CVE ID Request - bramw/baserow

Vulnerability Submission

NOTE: Only maintainers of GitLab-hosted projects may request a CVE for a vulnerability within their project.

Project issue: bramw/baserow#370

Publishing Schedule

After a CVE request is validated, a CVE identifier will be assigned.
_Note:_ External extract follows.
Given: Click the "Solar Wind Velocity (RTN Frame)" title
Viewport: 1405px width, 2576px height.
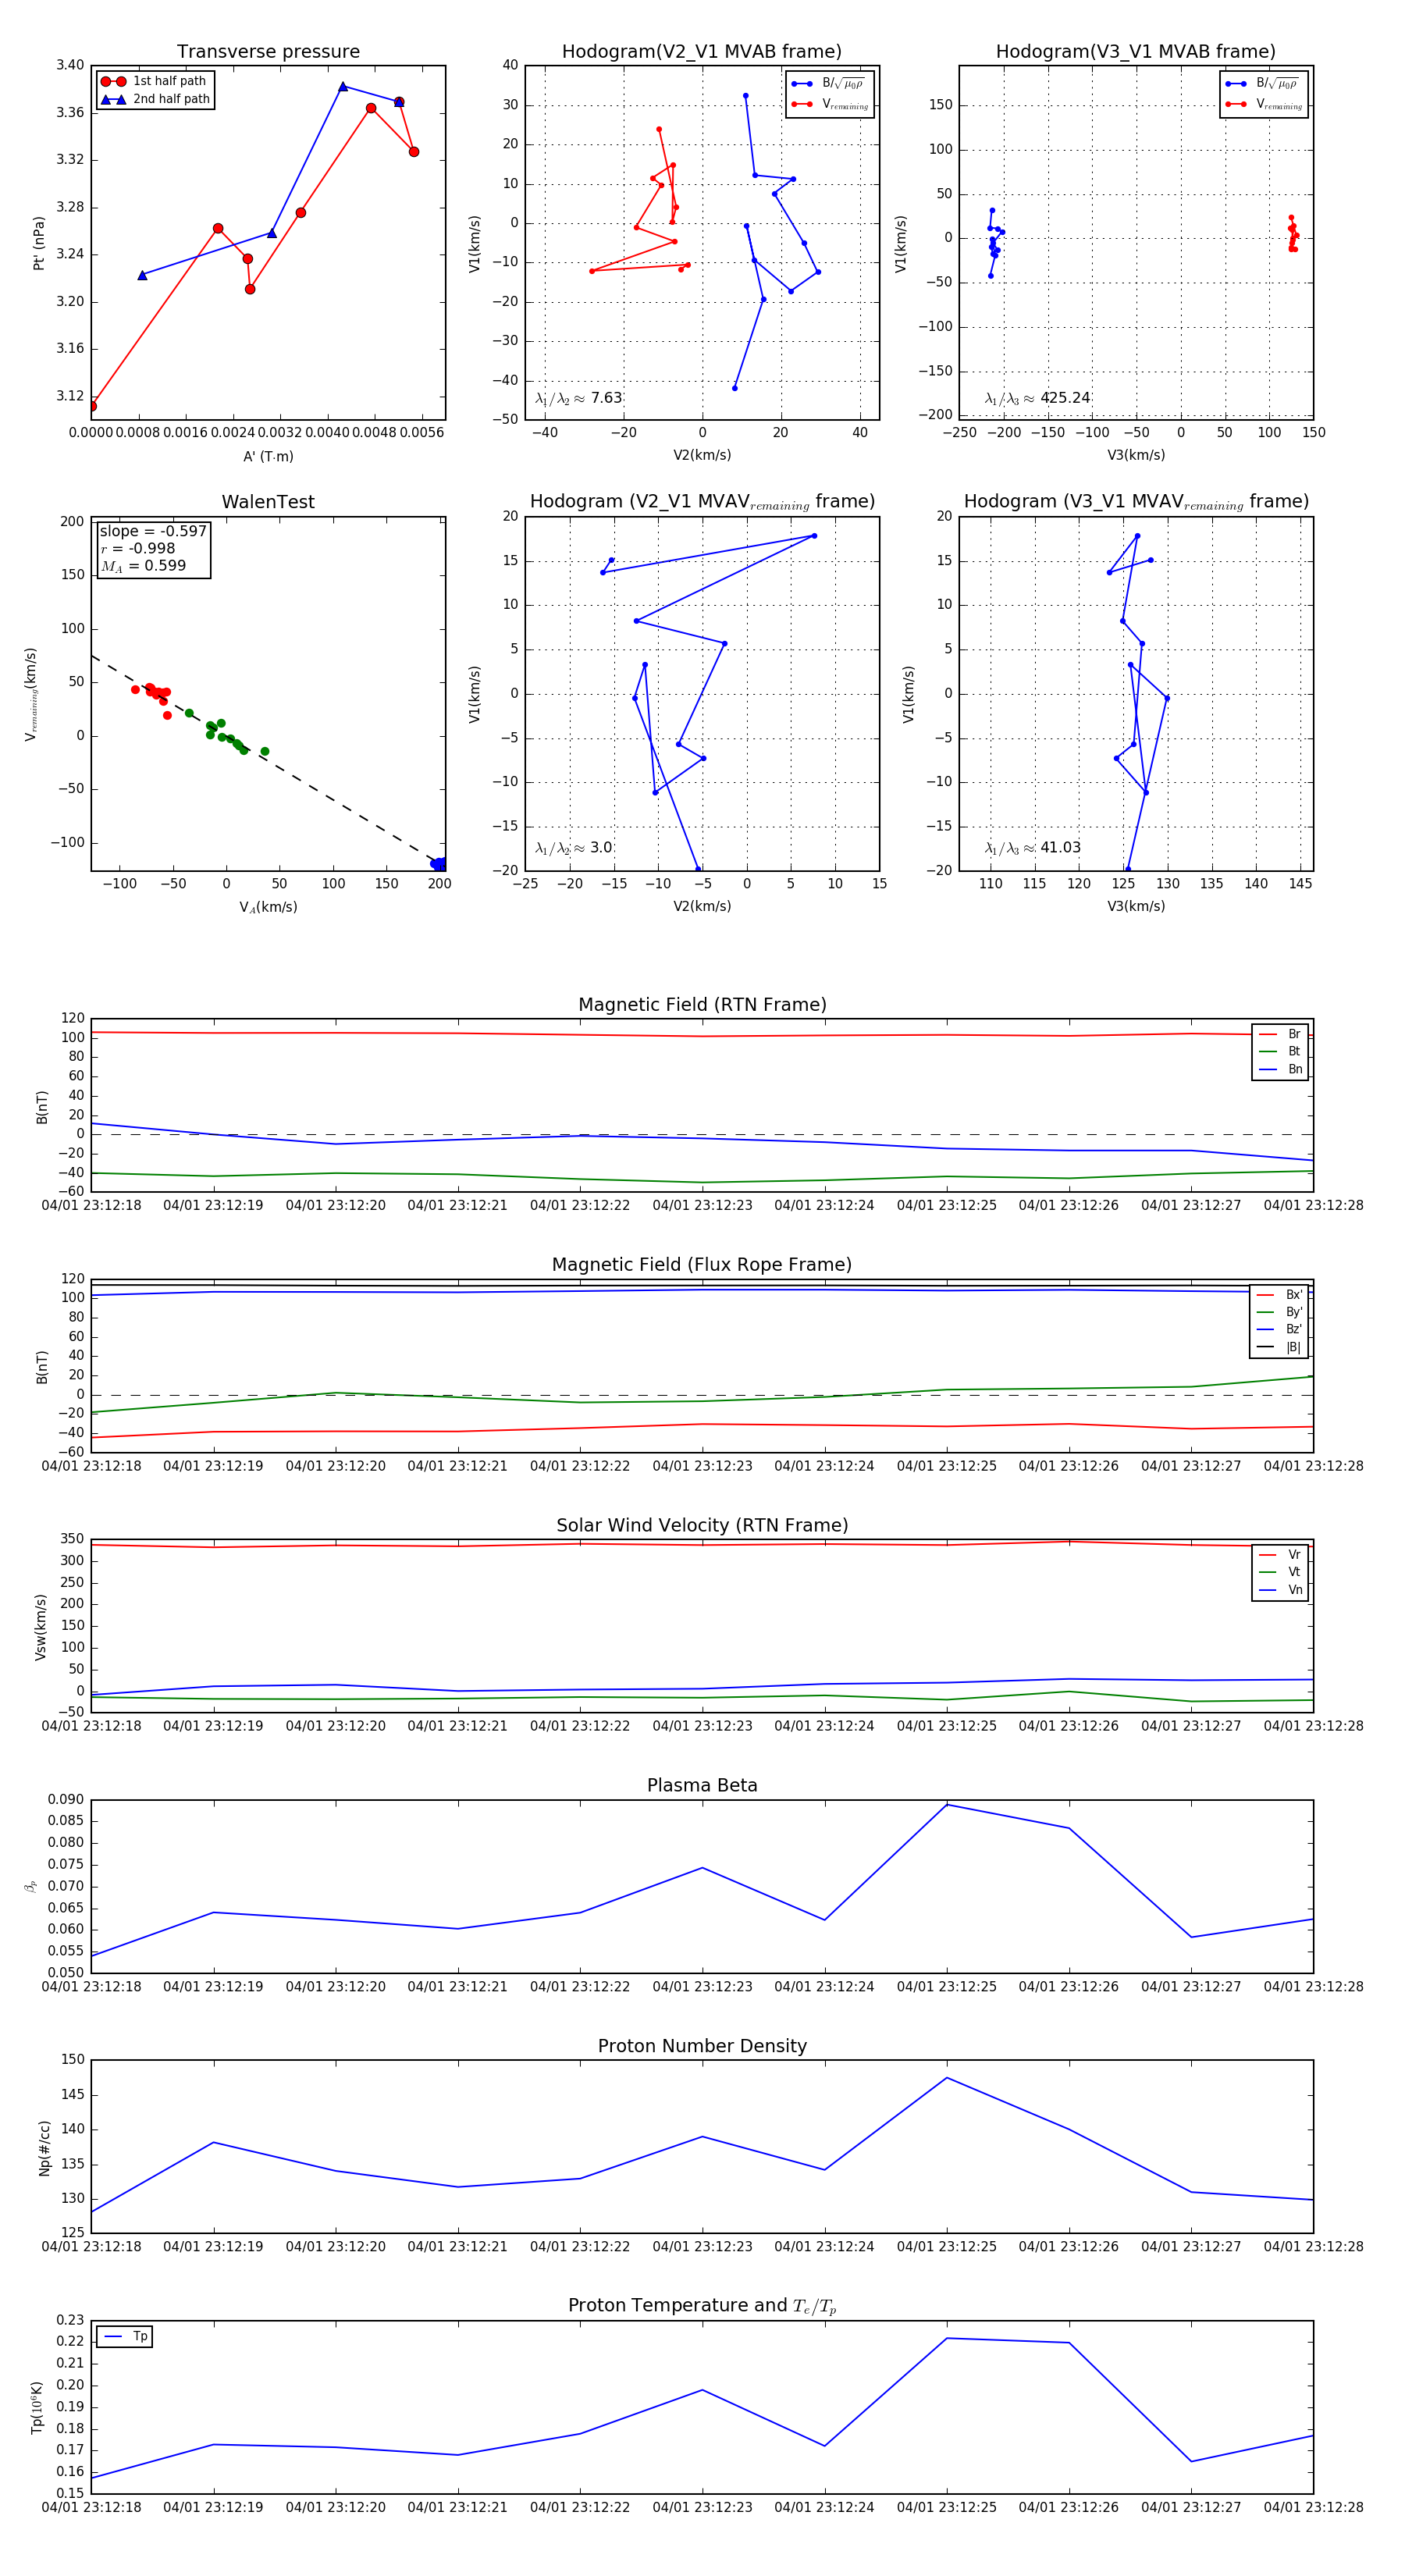Looking at the screenshot, I should pos(702,1525).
On what schedule should the details of the CVE be published?

• Publish immediately
• Wait to publish

---
reporter:
  name: "Bram Wiepjes"
  email: "bram@baserow.io"
vulnerability:
  description: "SSRF in URL file upload in Baserow <1.1.0 allows remote authenticated
    users to retrieve files from the internal server network exposed over HTTP by
    inserting an internal address."
  cwe: "CWE-918"
  product:
    gitlab_path: "bramw/baserow"
    vendor: "Baserow B.V."
    name: "Baserow"
    affected_versions:
    - ">0.6.0, <1.1.0"
    fixed_versions:
    - "1.1.0"
  impact: "AV:N/AC:L/PR:L/UI:N/S:C/C:H/I:N/A:N"
  solution: Upgrade to version 1.1.0 or above.
  credit: "Thanks [CaptainFreak](https://github.com/CaptainFreak) for reporting this
    vulnerability and for advising how to fix it."
  references:
  - "https://gitlab.com/bramw/baserow/-/issues/370"
  - "https://baserow.io/blog/march-2021-release-of-baserow"

CVSS scores can be computed by means of the NVD CVSS Calculator.